:: SELECTED EXTRACT ::
^^^^^^^^^^^^^^^^
That the Obama administration conspired to keep the violation secret is also very much in keeping with its handling of this whole business. Ben Rhodes, advisor to the President on national security, went well out of his way to build what he called an “echo chamber” made up of 26-year-old journalists who knew nothing of nuclear physics, military science, or diplomacy. Aided by a set of Iranian lobbyists and fake think tanks, he was able to spin these journalists on every question critical of the President’s proposals. He was able to make the false seem true, and the true seem false, like a modern day Protagoras. Though in time the lies were bound to come out, the fact that the lies were part of an intentional strategy to deceive the American people and the American Congress might have remained hidden except for the boyish pride in Rhodes’ heart. That hubris caused him to boast of his accomplishment to a career liberal journalist, who laid the scheme bare in what ought to have been the end of Rhodes’ career — and possibly the President’s as well.
Now, as former intelligence officer Fred Fleitz spells out, the President is rejoined by his ‘echo chamber’ allies to try to sell a new theory: the new President has no authority to renegotiate the deal, as it is binding as a point of international law.
Iranian foreign minister Javad Zarif was one of the first to insist as much, claiming a Trump administration cannot back out of the nuclear deal because it is not a bilateral agreement between the United States and Iran but “an international understanding annexed to a Security Council resolution.”
Trita Parsi, president of the National Iranian American Council (which The Weekly Standard’s Lee Smith once described as “the tip of the spear of the Iran lobby” in the United States) echoed Zarif’s statement. In a November 11 Foreign Policy article, he argued Trump can undermine the Iran deal but cannot directly dismantle it because the JCPOA is a multilateral agreement “codified by the UN Security Council.” Any attempt by a Trump administration to renegotiate the deal would violate international law and isolate the United States, Parsi said.
^^^^^^^^^^^^^^^^
:: DIRECTIONS ::
**A.** According to the Iran deal passage, in what publication and on what date did Trita Parsi argue that Trump could undermine the deal but not directly dismantle it?
**B.** Please carry the Iran deal passage forward from its final sentence.

:: MATERIAL PROVIDED ::
^^^^^^^^^^^^^^^^
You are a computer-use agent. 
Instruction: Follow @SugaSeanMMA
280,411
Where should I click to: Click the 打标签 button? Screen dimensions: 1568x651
^^^^^^^^^^^^^^^^
:: SET OF ANSWERS ::
**A.** In a November 11 Foreign Policy article.

**B.**
Nonsense, argues Fleitz, laying out a substantive criticism of the deal as having any standing to bind the future President. But more can be said. The Iran Deal went well beyond a simple agreement on nuclear proliferation, and waived weapons-purchase sanctions and weakened restrictions on Iran’s testing of nuclear delivery systems as well. It was nothing short of a treaty, in other words, and a treaty is subject to special restrictions under the United States Constitution, Article II. The President may not enter into a treaty with a foreign power without the advice and consent of 2/3rds of the Senate. The Senate itself has no Constitutional power to waive this standard. The Corker-Cardin law, which inverted the standard, is itself blatantly unconstitutional. It cannot be binding on a future administration.
More, the Senate never even took the vote on whether or not to object thanks to a minority filibuster. No vote was ever taken by the Senate on whether or not to approve the deal.
Finally, the terms of the Corker-Cardin law were not even minimally satisfied. The law specifically required the administration to turn over all of the deal for Congress to consider, including any side deals. The terms of the IAEA’s side deal with Iran were never reported to Congress. Thus, the law was not only unconstitutional, it was violated by the administration even had it been valid.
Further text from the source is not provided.